++++ Data extracts ++++

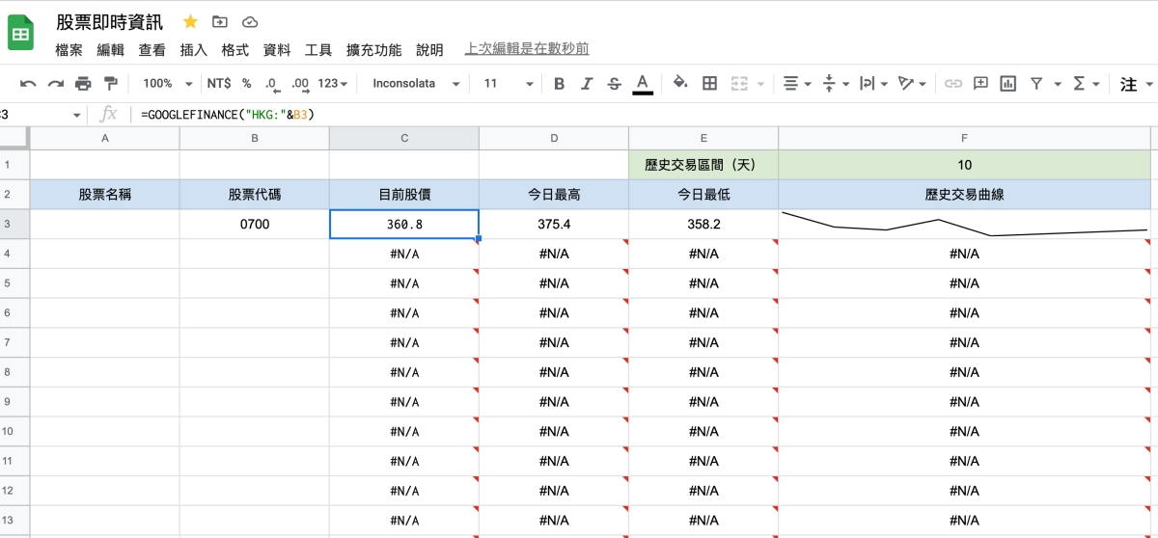
Task: Open the font size 11 dropdown
Action: pyautogui.click(x=508, y=84)
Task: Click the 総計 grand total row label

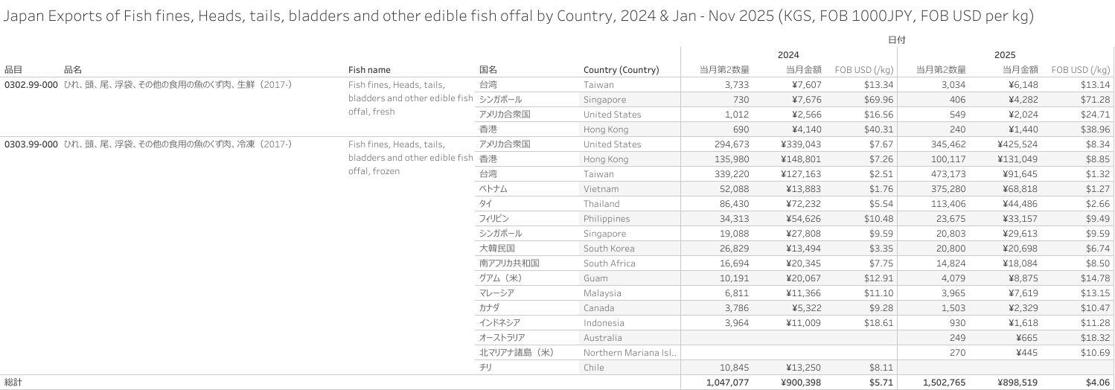Action: (13, 383)
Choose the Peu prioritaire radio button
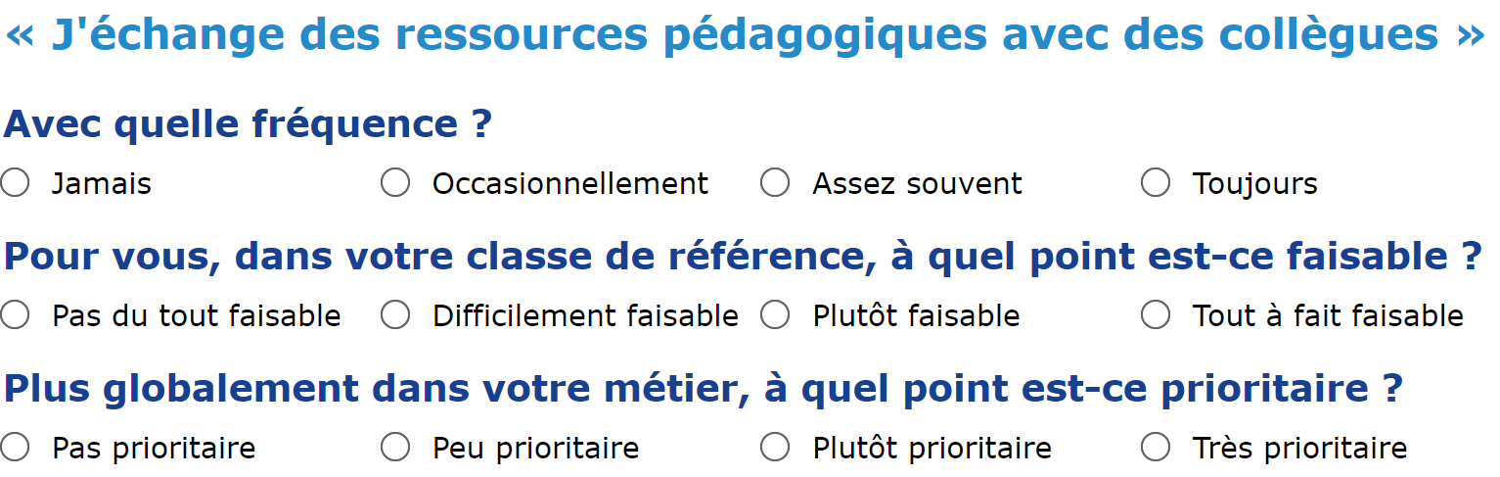This screenshot has height=477, width=1500. [x=395, y=447]
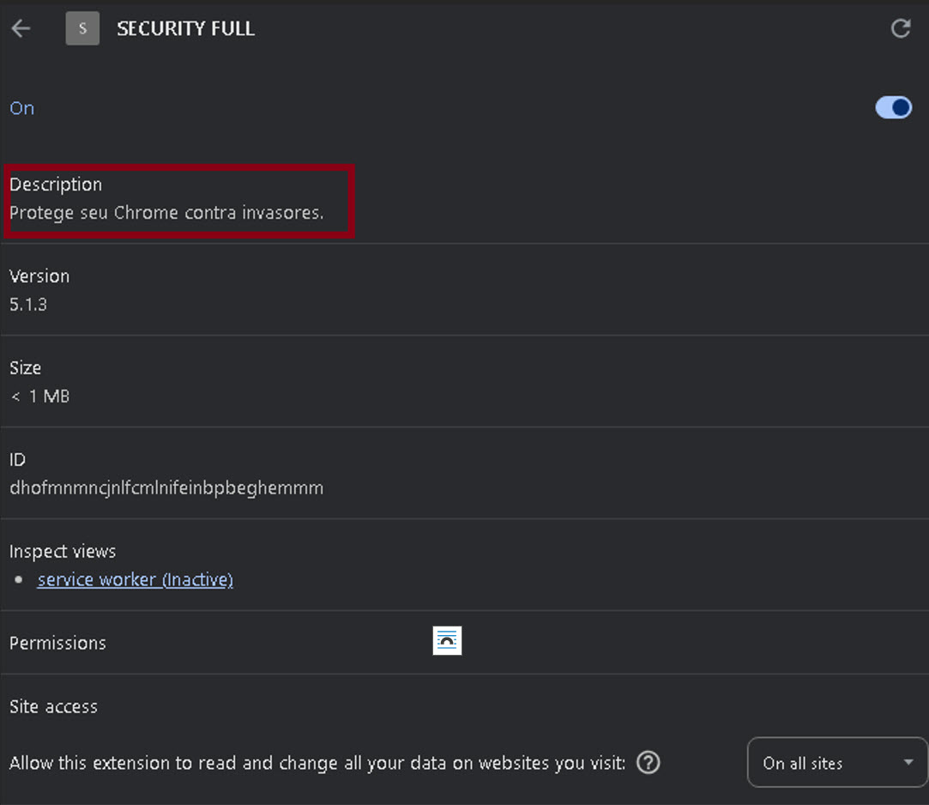Select the extension ID text

(x=166, y=487)
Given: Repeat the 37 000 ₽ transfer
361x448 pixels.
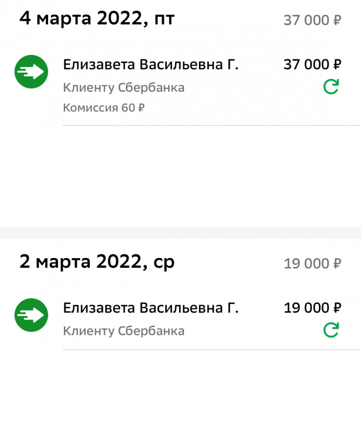Looking at the screenshot, I should (331, 87).
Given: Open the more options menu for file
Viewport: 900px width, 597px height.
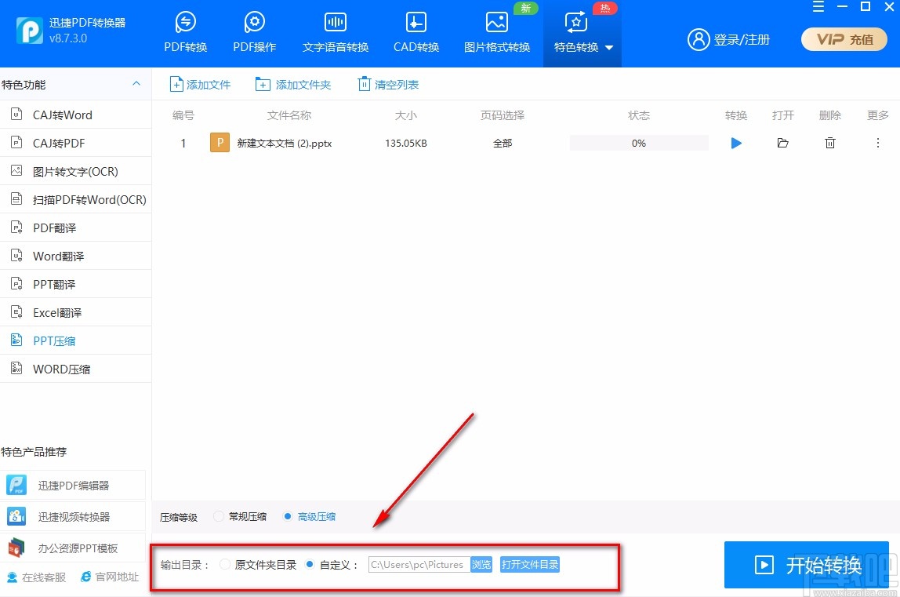Looking at the screenshot, I should 878,143.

++++

§ Problem requirements:
Find the line containing "Given: Repeat the 37 000 ₽ transfer" in the listing above. Restate it and every line after it, word for word, through the final line, leaving out the pictures.

§ Result:
Given: Repeat the 37 000 ₽ transfer
361x448 pixels.
Looking at the screenshot, I should (331, 87).
Given: Open the more options menu for file
Viewport: 900px width, 597px height.
Looking at the screenshot, I should 878,143.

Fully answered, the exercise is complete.